11.7.4. gem5 syscall emulation multithreading

gem5 user mode multithreading has been particularly flaky compared to QEMU’s, but work is being put into improving it.

In gem5 syscall simulation, the fork syscall checks if there is a free CPU, and if there is a free one, the new threads runs on that CPU.

Otherwise, the fork call, and therefore higher level interfaces to fork such as pthread_create also fail and return a failure return status in the guest.

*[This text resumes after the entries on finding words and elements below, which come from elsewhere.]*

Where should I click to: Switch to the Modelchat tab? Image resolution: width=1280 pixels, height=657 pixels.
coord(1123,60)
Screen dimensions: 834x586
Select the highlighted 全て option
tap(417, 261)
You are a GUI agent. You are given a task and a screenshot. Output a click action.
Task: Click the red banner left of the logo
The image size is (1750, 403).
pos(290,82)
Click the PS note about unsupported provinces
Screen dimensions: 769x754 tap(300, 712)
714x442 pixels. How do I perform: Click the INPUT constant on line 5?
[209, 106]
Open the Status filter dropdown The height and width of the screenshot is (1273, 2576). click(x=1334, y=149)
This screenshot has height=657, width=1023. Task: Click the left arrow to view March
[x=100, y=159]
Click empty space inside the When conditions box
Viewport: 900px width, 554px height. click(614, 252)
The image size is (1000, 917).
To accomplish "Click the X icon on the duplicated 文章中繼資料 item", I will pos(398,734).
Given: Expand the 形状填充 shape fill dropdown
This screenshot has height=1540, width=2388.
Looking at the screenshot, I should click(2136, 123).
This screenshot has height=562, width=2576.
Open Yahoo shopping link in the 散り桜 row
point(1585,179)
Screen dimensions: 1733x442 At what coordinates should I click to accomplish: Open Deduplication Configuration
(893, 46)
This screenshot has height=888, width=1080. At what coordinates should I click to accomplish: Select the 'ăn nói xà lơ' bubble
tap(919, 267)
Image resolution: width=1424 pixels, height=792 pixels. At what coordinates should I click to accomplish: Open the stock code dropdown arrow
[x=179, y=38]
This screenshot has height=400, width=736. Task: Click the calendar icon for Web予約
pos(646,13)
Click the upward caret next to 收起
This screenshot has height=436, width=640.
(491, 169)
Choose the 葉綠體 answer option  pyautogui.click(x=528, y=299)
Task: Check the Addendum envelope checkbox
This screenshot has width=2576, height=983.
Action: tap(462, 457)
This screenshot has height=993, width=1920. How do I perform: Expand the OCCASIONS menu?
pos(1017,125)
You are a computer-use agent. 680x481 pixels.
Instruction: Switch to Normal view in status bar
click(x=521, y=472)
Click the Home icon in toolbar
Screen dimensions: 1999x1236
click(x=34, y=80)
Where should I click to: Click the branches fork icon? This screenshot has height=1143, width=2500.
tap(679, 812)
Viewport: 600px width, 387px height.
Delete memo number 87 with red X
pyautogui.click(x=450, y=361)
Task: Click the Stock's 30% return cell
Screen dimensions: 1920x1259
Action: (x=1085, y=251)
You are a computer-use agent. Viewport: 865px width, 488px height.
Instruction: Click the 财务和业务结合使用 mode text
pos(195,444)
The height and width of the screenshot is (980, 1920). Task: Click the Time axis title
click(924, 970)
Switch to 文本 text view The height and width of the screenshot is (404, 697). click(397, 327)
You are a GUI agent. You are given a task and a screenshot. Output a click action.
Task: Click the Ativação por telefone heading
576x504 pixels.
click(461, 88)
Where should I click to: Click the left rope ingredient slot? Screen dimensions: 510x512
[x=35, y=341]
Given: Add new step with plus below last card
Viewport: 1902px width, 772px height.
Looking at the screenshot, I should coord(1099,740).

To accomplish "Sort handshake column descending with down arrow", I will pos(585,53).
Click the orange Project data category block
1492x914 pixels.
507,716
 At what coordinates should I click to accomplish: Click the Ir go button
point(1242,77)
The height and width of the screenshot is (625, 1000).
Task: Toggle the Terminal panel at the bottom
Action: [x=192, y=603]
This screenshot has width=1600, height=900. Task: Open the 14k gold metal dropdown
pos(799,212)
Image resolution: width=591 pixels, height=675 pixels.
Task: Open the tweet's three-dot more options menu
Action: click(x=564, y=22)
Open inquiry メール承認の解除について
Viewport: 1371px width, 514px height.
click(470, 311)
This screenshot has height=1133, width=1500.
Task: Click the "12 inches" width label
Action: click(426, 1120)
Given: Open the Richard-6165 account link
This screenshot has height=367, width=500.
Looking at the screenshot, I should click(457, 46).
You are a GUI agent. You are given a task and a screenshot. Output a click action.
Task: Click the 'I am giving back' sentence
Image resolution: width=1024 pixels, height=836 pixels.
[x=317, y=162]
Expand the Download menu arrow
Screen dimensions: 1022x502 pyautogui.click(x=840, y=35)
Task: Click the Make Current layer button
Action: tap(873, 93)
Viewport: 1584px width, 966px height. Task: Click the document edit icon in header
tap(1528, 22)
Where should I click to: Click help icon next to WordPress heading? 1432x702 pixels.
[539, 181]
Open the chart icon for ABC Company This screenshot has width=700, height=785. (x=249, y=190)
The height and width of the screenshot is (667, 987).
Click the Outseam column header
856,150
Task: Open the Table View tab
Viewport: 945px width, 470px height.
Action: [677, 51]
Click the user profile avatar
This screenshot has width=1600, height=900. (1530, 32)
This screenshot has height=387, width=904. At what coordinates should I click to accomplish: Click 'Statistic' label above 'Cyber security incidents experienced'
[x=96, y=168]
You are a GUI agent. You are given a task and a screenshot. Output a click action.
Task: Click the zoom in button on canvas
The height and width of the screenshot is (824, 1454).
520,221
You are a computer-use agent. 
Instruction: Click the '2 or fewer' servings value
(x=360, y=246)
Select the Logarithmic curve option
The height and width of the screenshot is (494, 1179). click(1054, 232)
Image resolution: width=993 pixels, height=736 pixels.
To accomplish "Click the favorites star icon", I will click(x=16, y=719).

For example, if we use just one CPU for userland/posix/pthread_self.c which spawns one thread besides main:

./run --cpus 1 --emulator gem5 --userland userland/posix/pthread_self.c --cli-args 1

fails with this error message coming from the guest stderr:

pthread_create: Resource temporarily unavailable

It works however if we add on extra CPU:

./run --cpus 2 --emulator gem5 --userland userland/posix/pthread_self.c --cli-args 1

Once threads exit, their CPU is freed and becomes available for new fork calls: For example, the following run spawns a thread, joins it, and then spawns again, and 2 CPUs are enough:

./run --cpus 2 --emulator gem5 --userland userland/posix/pthread_self.c --cli-args '1 2'

because at each point in time, only up to two threads are running.

gem5 syscall emulation does show the expected number of cores when queried, e.g.:

./run --cpus 1 --userland userland/cpp/thread_hardware_concurrency.cpp --emulator gem5
./run --cpus 2 --userland userland/cpp/thread_hardware_concurrency.cpp --emulator gem5

outputs 1 and 2 respectively.

This can also be clearly by running sched_getcpu:

./run \
  --arch aarch64 \
  --cli-args  4 \
  --cpus 8 \
  --emulator gem5 \
  --userland userland/linux/sched_getcpu.c \
;

which necessarily produces an output containing the CPU numbers from 1 to 4 and no higher:

1
3
4
2

TODO why does the 2 come at the end here? Would be good to do a detailed assembly run analysis.